● **Source passage**:
----------------------------------------
1. ## Roots of unity

z^2-2wz-1=0, where z is a complex number and w the third root of unity. I've tried substituting w=e^(i2pi/3)

z^2-2(e^(i2pi/3))z-1=0
z^2+2*[0.5-(i*root(3)/2)]z-1=0

Using the quadratic equation gives me a square root of i, which I've never encountered before, any help is greatly appreciated, thanks in advance .

2. I havn't checked your working so far but to calculate $\displaystyle \sqrt{i}$

note that

$\displaystyle \sqrt{i}=\sqrt{e^{i\frac{\pi}{2}+2ki\pi}}=e^{i\fra c{\pi}{4}+ki\pi}=\pm \left ( \frac{1}{\sqrt 2}+i\frac{1}{\sqrt 2} \right )$

where k=0,1

3. Originally Posted by SuumEorum
z^2-2wz-1=0, where z is a complex number and w the third root of unity. I've tried substituting w=e^(i2pi/3)

z^2-2(e^(i2pi/3))z-1=0
z^2+2*[0.5-(i*root(3)/2)]z-1=0

Using the quadratic equation gives me a square root of i, which I've never encountered before, any help is greatly appreciated, thanks in advance .
From the quadratic formula: $\displaystyle z = w \pm \sqrt{w^2 + 1}$.

If $\displaystyle w = 1$ the solution is simple to express.

Otherwise note that

$\displaystyle w^3 = 1 \Rightarrow w^3 - 1 = 0$

$\displaystyle \Rightarrow (w - 1)(w^2 + w + 1) = 0 \Rightarrow w^2 + w + 1 = 0$

$\displaystyle \Rightarrow w^2 + 1 = -w$

and so $\displaystyle z = w \pm \sqrt{-w}$

etc.
----------------------------------------
● **Listing**:
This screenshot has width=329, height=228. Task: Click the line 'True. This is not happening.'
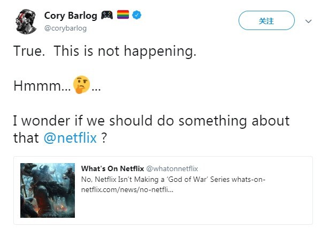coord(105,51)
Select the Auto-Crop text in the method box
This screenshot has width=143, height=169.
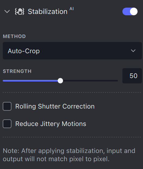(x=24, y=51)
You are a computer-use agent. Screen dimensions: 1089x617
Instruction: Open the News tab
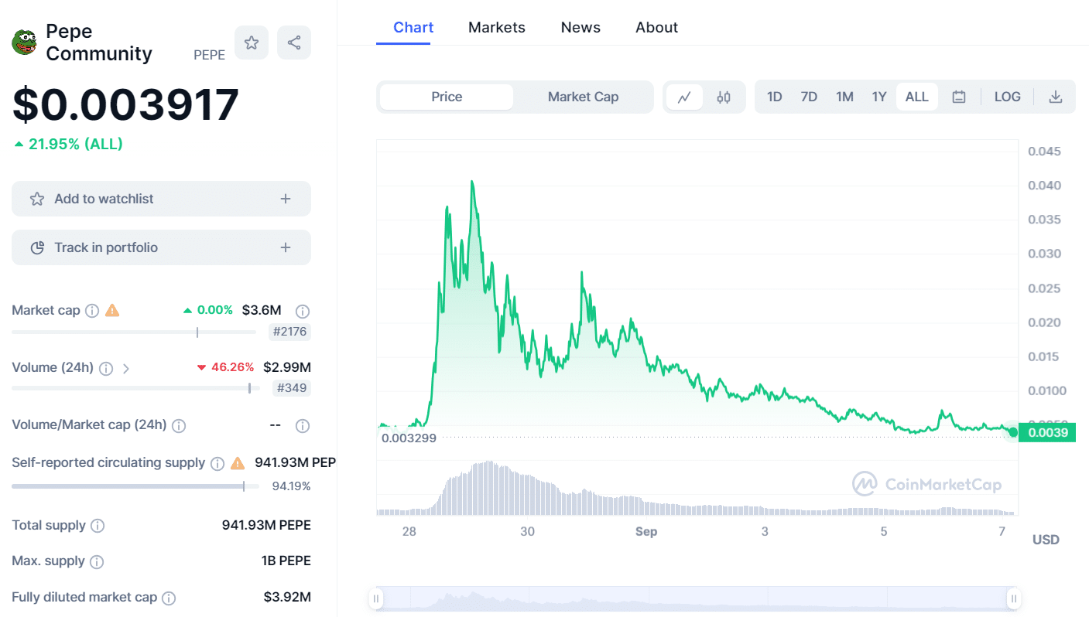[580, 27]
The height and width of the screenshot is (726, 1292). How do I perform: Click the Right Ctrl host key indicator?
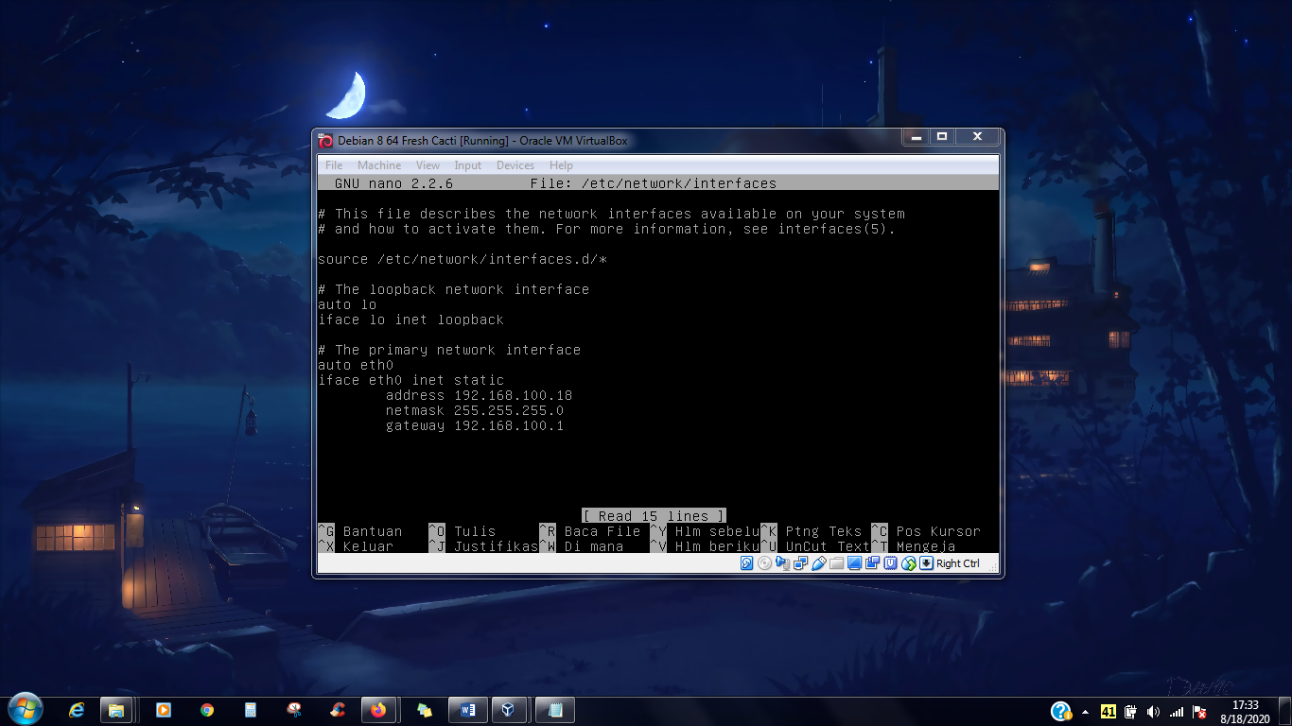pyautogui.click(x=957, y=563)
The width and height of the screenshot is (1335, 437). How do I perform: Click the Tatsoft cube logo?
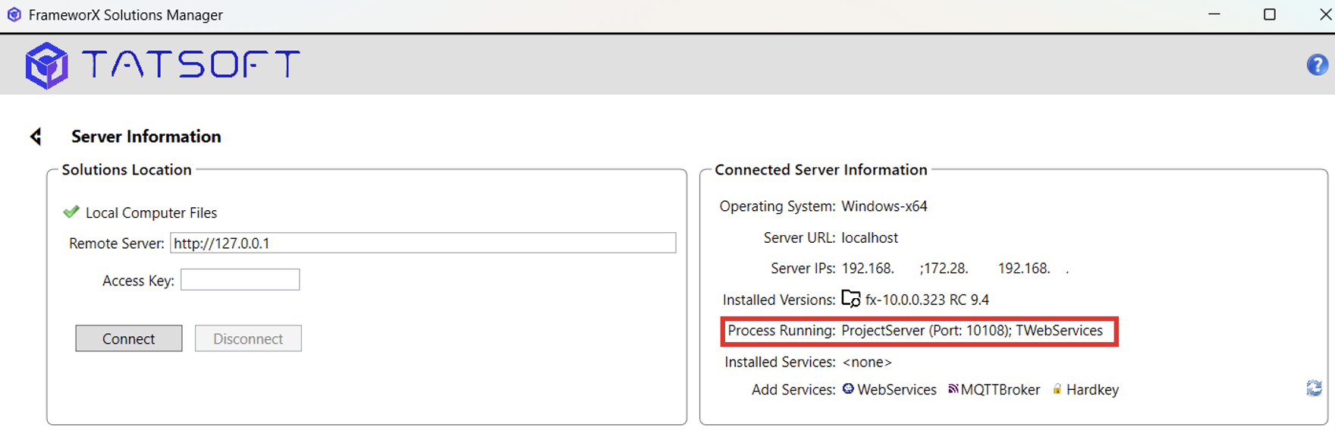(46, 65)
----------------------------------------
● **Exercise task**:
In the roots of unity thread, what expression for z does the third post arrive at when w is not 1?

● **The completed task**:
z = w ± √(−w)